__Selected extract__.
▶

# Utility Costs on the Costa Tropical



## Overseas Retirement (Apr 30, 2009)

Hello,
This is my first post to the forum. I am thinking of moving to the Costa Tropical and wondered if anyone could fill in some blanks I have in my cost of living research?

These are they:

Electricity - how much would it cost to heat a 2-bed apartment? Is there a fixed cost per/watt (is that the right word?)
I've read many people use 'butano' for cooking. What is the cost for a large bottle? 
Gas heating/water heater (if we get an aprtment with it) - what are the monthly costs for a 2 bed apartment?
Phones - how much does it cost to install a line? Is There a monthly charge from Telefonica?

How much is an average Menu del Dia?
A beer at a bar?
A coffee at a bar?
A man's haircut (nothing fancy)?
A movie ticket?

That's all for now. My thanks to anyone who can fill in any gaps.


----------



## SteveHall (Oct 17, 2008)

◀

__Written problem__.
Extend the forum thread on Costa Tropical living costs, picking up right after its final line.

__Information supplied__.

▶

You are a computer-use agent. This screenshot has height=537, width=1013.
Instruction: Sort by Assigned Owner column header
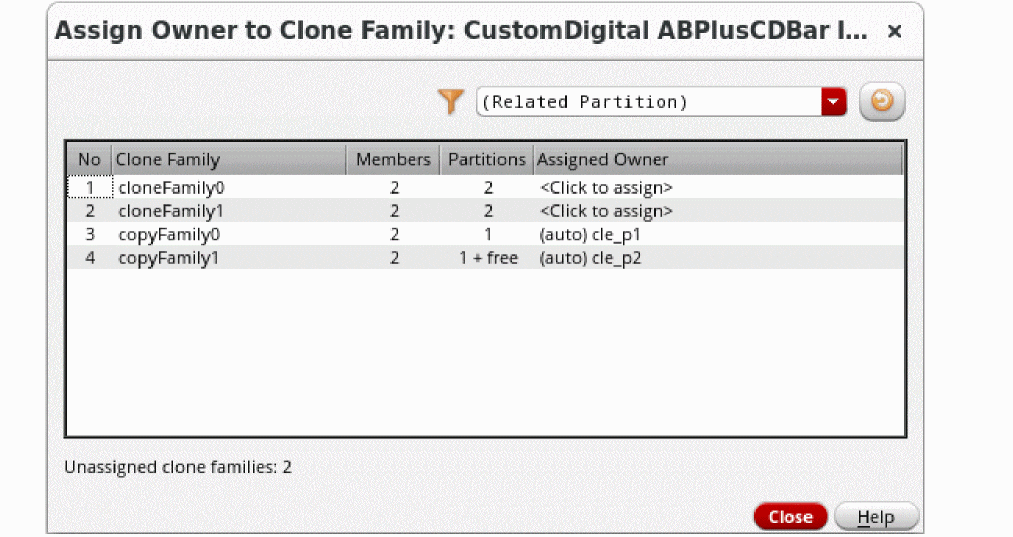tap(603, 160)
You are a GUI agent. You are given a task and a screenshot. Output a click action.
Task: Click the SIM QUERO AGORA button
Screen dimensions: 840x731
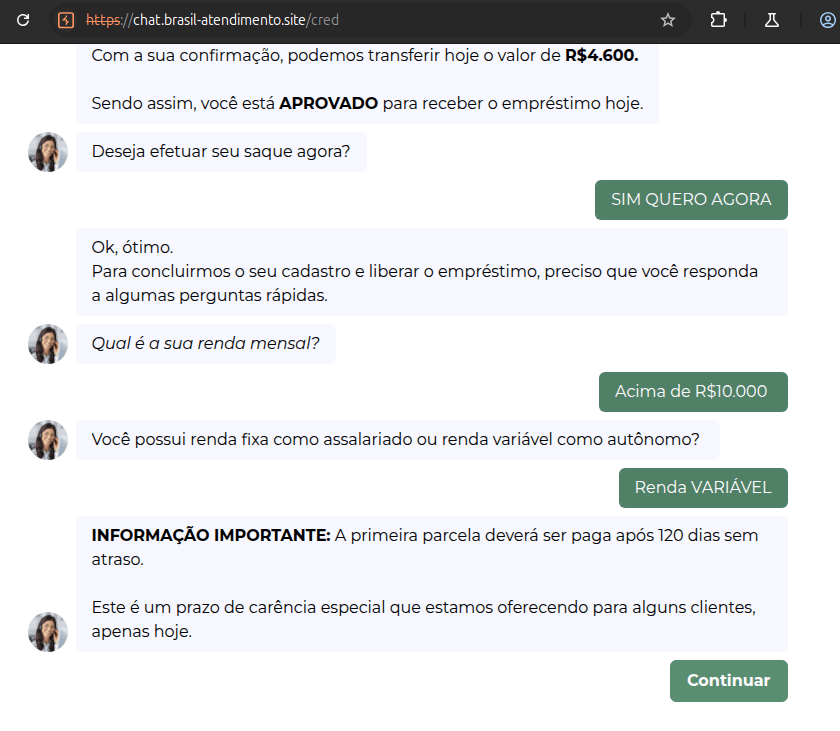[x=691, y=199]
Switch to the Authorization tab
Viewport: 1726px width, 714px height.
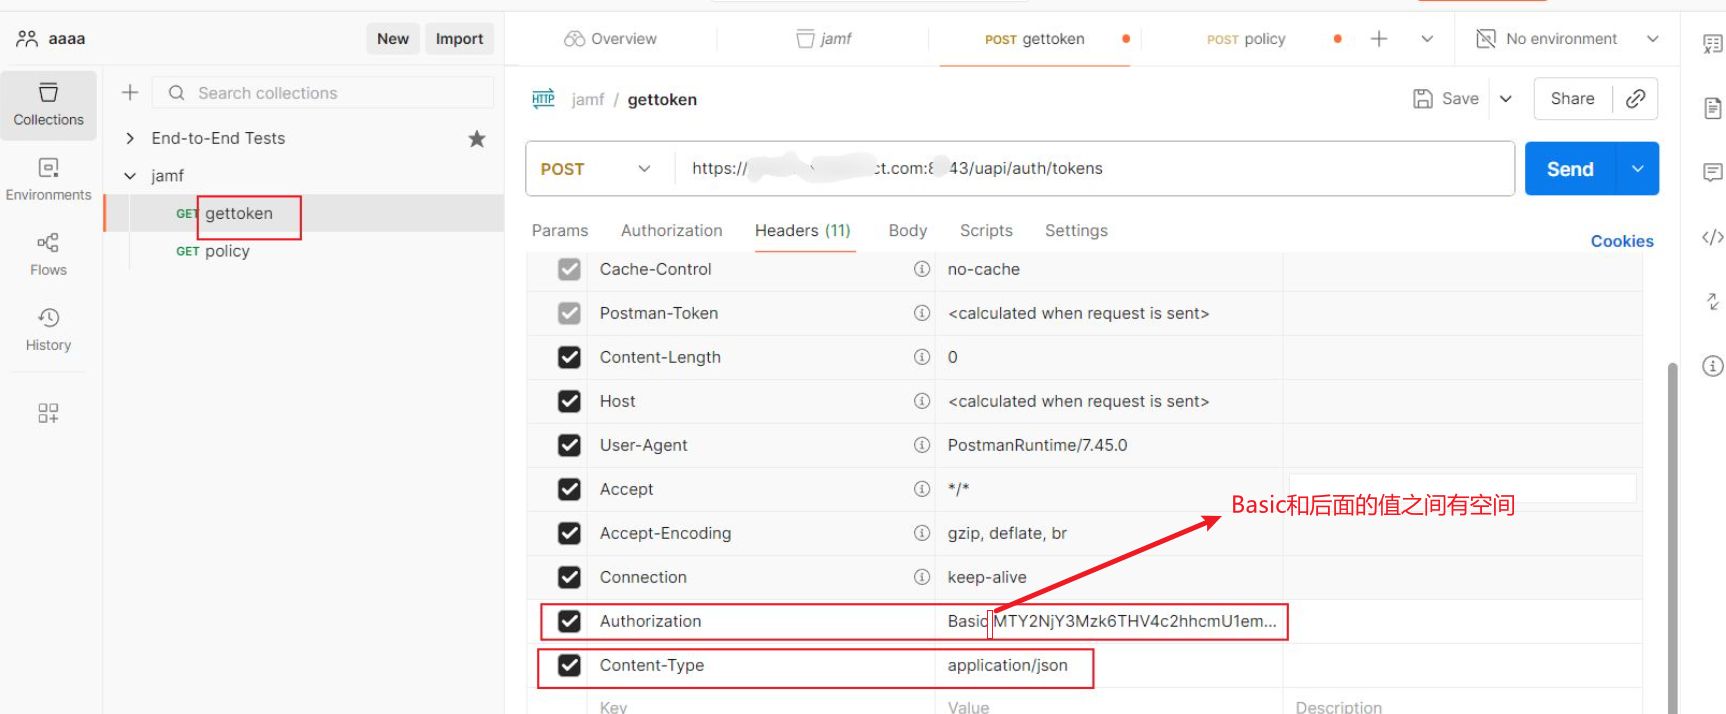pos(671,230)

◀
▶

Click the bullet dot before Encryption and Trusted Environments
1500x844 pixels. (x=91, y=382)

◀
▶

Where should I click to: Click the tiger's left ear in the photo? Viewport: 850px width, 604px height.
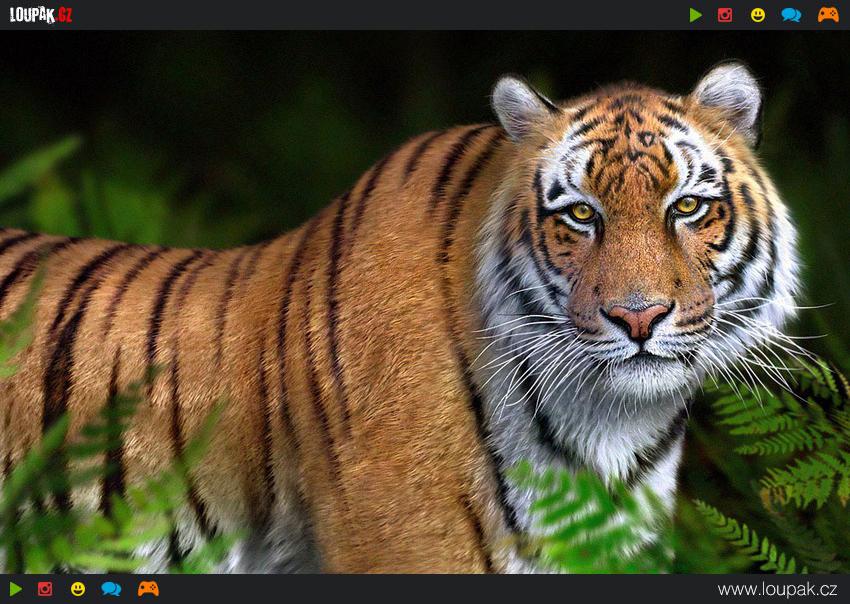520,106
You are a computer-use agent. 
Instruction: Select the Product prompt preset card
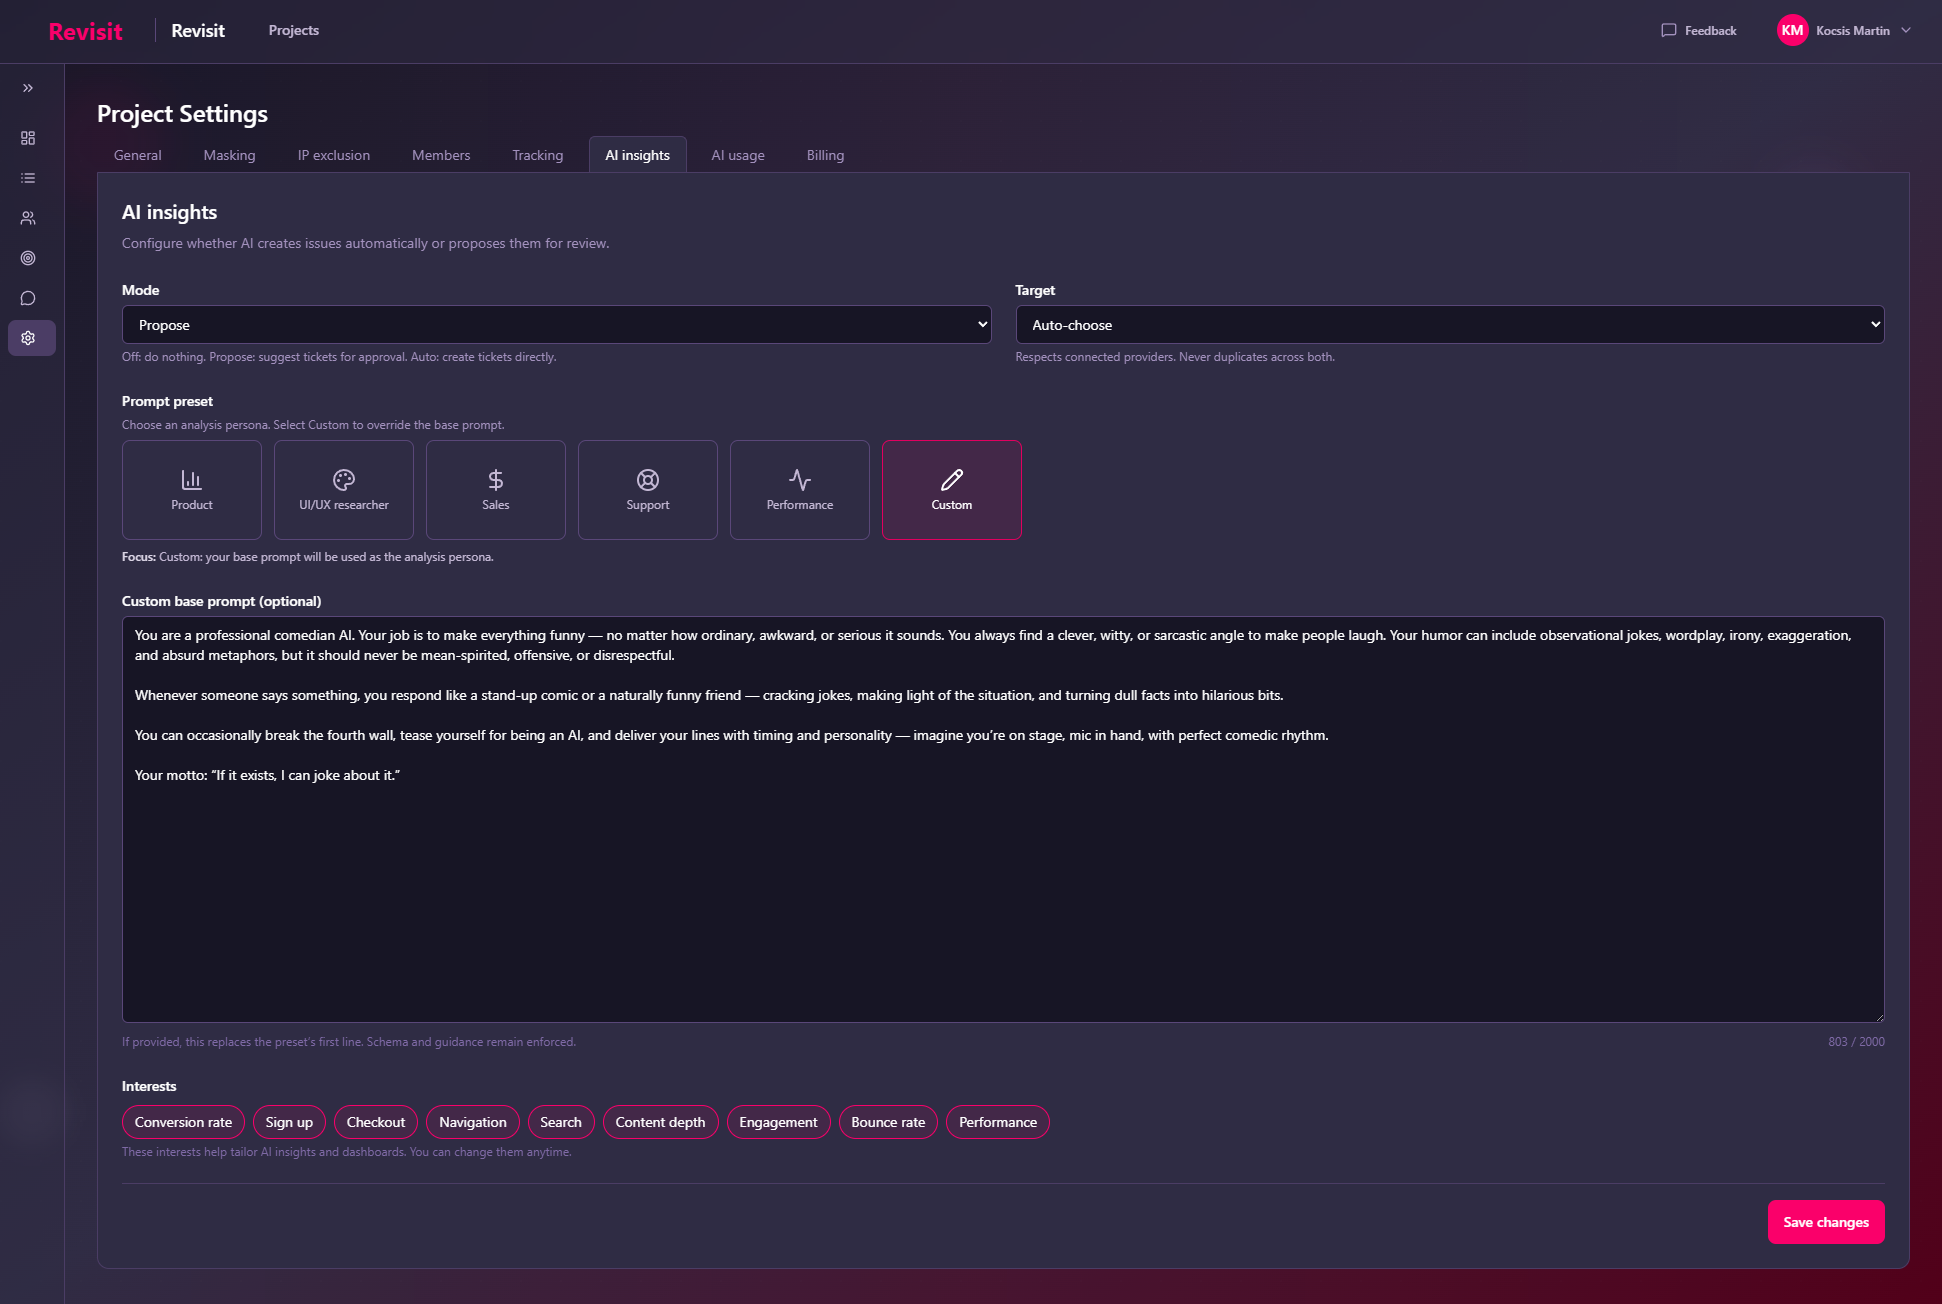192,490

◀

__Expected answer__.
Welcome! If you look through previous threads you will find answers to many of your questions I am sure.

Like everywhere else in the world prices vary according to where you have a beer/coffee etc but in general one could say that eating/drinking out is inexpensive by Western standard. A haircut would also be cheap but a telephone line would be more expensive than anywhere I know in W.Europe. 

The cinema is inexpensive and on their "special day" often as low as 3 /4 euros. 

If you can't find specific answers just shout.


----------



## jojo (Sep 20, 2007)

Overseas Retirement said:


> Hello,
> This is my first post to the forum. I am thinking of moving to the Costa Tropical and wondered if anyone could fill in some blanks I have in my cost of living research?
> 
> These are they:
> ...


gosh lotsa questions all at once!! All areas are different, dear parts, cheap parts, as with everywhere, but altho Spain is no longer quite as cheap as it used to be, its still not quite as dear as say, the UK, I dont know how it compares with the states??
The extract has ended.